Paul thought for a moment, though at something of a tangent to what she’d just said. Rather than tell her what was on his mind, however, he said, “Sounds to me like he’s met someone else.”

She sighed. “That’s what I thought,” she said. “Only I don’t think so; like, he was always dead keen for me to go and see him at rehearsals or listen to him saying his stupid lines. I told him to get stuffed, of course, but he went on asking; so I don’t think he’s got another girl or anything.” She frowned. “And when I told him we were finished, he looked really surprised, like it was a total shock. If he’d found someone else, he should’ve been happy for me to break it off, wouldn’t you say?”

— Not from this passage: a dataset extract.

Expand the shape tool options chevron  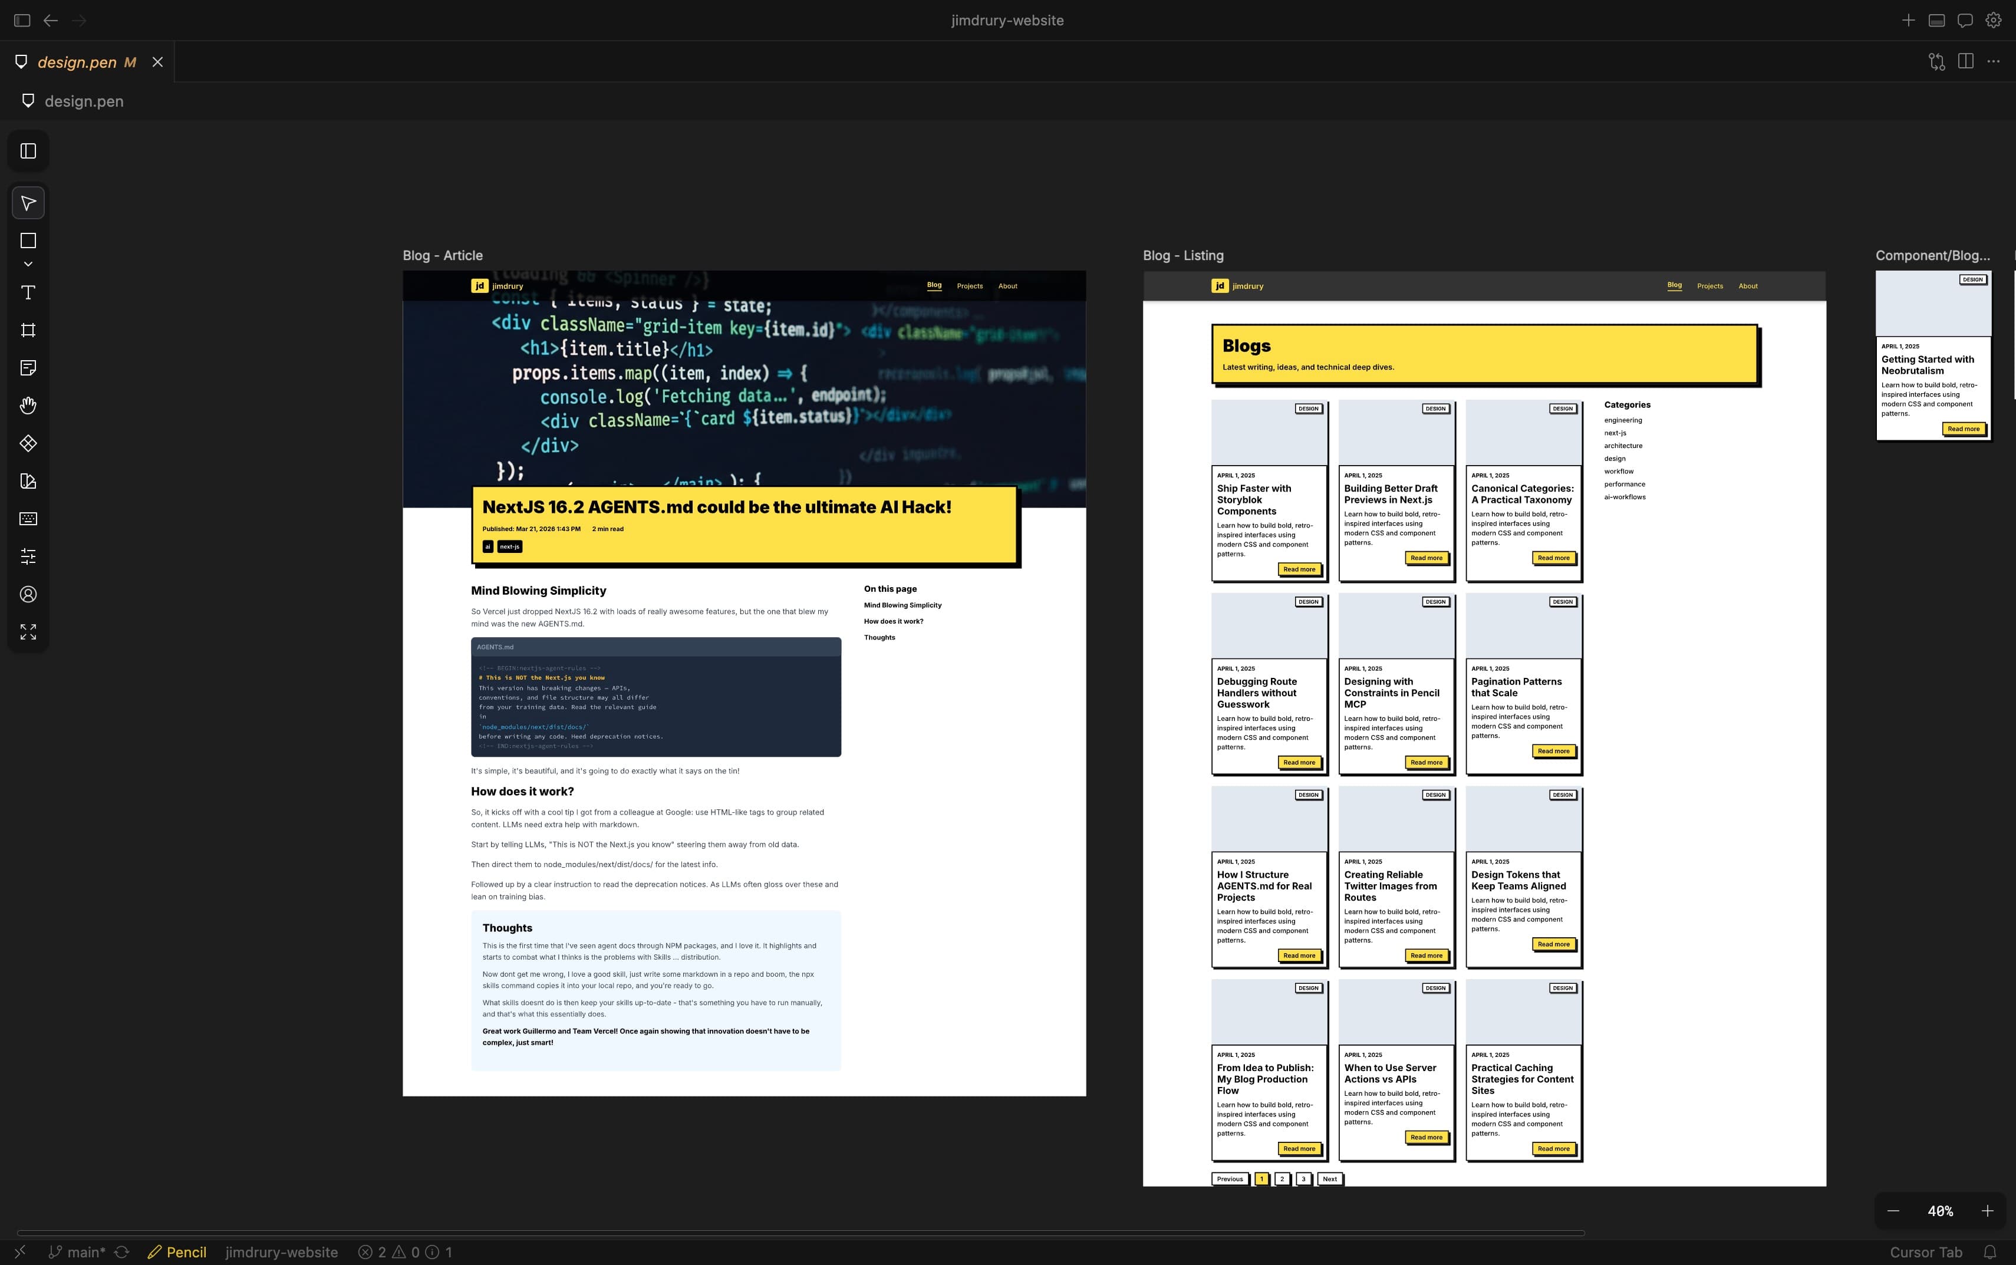point(28,264)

“I guess so,” Paul replied; and then it struck him, as though he were Sir Isaac Newton and he’d just been hit on the head by a huge, scrummy toffee apple. Yes, until fairly recently she’d had a boyfriend; but the boyfriend was just down the road in the Highgate Community Arts Centre, warbling away like a demented nightingale, while he was in this pub, with her. Furthermore, there was the timing of the thing to be considered. In her darkest hour, when what she most desperately needed was someone to talk to, Destiny had chivvied him up here from Kentish Town and put him in exactly the right place at precisely the right time. Suddenly, it all made sense, apart from the rather bewildering fact that Destiny had felt obliged to disguise herself as two dead purveyors of nineteenth-century popular culture; and if that was what lit Destiny’s candle for her, he wasn’t about to criticise. Each to his own, he reckoned, and it could’ve been a whole lot worse. “I’m really sorry,” he said, with all the sincerity he could muster. “You must be feeling awful.”

She shrugged. “A bit,” she said. “I mean, yes, I did like him, quite a lot at one point, but I always got the feeling that when we were together I wasn’t really being me, if you follow me; I mean, I wasn’t being the me I wanted to be, I was being the me
he
wanted me to be, or at least the me he thought I wanted to be; and I was trying to want to be the me he thought I wanted to be, for his sake, and neither of us was being ourselves, so we could never really be
us
, in a together sort of a way, and so it was all really pretty pointless, for me and for him. Do you see what I mean?”